[[ Supplied data open ]]
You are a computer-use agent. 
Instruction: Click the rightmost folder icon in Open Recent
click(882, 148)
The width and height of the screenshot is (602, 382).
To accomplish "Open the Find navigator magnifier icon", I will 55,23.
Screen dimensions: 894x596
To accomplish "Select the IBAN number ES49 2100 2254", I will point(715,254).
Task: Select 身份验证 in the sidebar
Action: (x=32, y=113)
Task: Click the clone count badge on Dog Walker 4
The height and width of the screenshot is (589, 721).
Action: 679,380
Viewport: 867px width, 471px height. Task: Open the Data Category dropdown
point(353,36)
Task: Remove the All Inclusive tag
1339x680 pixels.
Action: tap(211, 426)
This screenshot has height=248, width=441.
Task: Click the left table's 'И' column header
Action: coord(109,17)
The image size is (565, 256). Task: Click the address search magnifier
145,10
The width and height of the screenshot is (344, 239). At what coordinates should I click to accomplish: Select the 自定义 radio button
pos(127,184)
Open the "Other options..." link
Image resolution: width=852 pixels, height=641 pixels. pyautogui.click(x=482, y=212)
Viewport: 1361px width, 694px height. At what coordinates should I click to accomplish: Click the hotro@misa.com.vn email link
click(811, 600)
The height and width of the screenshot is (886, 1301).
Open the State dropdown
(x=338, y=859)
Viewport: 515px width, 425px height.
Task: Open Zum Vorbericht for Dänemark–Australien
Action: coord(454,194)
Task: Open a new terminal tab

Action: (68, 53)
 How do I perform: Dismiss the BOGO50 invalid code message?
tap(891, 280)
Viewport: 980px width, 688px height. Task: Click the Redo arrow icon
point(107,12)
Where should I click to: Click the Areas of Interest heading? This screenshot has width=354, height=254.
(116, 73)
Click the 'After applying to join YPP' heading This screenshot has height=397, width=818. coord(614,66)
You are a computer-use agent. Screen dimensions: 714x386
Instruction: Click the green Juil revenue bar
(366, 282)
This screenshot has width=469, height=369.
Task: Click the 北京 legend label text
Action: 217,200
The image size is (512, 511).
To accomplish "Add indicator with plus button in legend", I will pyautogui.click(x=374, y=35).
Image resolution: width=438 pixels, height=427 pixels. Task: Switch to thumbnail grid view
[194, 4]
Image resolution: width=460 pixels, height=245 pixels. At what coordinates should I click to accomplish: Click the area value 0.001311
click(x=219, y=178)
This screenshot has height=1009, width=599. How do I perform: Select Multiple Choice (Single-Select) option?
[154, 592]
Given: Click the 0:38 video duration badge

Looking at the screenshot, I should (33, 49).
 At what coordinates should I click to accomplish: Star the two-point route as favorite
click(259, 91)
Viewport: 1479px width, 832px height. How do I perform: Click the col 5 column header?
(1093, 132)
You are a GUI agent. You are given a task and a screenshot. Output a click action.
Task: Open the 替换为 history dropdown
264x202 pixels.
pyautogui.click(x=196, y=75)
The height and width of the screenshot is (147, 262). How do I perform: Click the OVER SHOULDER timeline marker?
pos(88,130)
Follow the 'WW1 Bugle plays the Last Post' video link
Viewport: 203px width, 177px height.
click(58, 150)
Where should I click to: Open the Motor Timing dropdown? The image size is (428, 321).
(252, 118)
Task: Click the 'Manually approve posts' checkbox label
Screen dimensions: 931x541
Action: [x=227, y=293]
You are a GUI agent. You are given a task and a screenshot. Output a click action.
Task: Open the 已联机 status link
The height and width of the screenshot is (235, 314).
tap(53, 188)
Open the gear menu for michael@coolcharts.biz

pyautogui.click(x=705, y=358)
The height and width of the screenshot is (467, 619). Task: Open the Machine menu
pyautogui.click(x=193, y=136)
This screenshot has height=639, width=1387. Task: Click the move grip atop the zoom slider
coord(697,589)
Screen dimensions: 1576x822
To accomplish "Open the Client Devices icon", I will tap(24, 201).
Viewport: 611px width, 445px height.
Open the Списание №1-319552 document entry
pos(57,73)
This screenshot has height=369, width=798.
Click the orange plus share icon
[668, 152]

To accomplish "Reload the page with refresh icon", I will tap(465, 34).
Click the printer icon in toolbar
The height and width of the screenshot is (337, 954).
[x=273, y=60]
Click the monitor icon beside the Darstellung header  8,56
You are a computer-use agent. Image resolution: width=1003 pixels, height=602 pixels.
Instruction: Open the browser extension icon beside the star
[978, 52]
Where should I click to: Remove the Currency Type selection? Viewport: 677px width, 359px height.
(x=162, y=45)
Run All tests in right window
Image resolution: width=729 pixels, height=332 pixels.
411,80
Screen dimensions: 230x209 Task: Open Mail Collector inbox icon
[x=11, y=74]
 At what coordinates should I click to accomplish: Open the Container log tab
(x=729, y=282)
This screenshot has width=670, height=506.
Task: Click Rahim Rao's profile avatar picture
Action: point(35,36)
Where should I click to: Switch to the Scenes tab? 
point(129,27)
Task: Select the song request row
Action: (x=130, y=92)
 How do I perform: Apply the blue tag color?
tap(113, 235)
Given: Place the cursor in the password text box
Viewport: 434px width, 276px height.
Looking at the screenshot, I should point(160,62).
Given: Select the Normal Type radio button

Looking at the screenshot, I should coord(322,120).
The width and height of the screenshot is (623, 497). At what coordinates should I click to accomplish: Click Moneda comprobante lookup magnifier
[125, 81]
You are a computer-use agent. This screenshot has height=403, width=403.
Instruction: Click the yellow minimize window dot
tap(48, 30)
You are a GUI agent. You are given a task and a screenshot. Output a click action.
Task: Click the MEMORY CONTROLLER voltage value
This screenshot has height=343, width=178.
[[ Supplied data closed ]]
# [Aim of the task]
Exact copies of the lines from the one with "Task: Click the MEMORY" through the final line of the listing should be returned, and no other lines.

# [Answer section]
Task: Click the MEMORY CONTROLLER voltage value
This screenshot has height=343, width=178.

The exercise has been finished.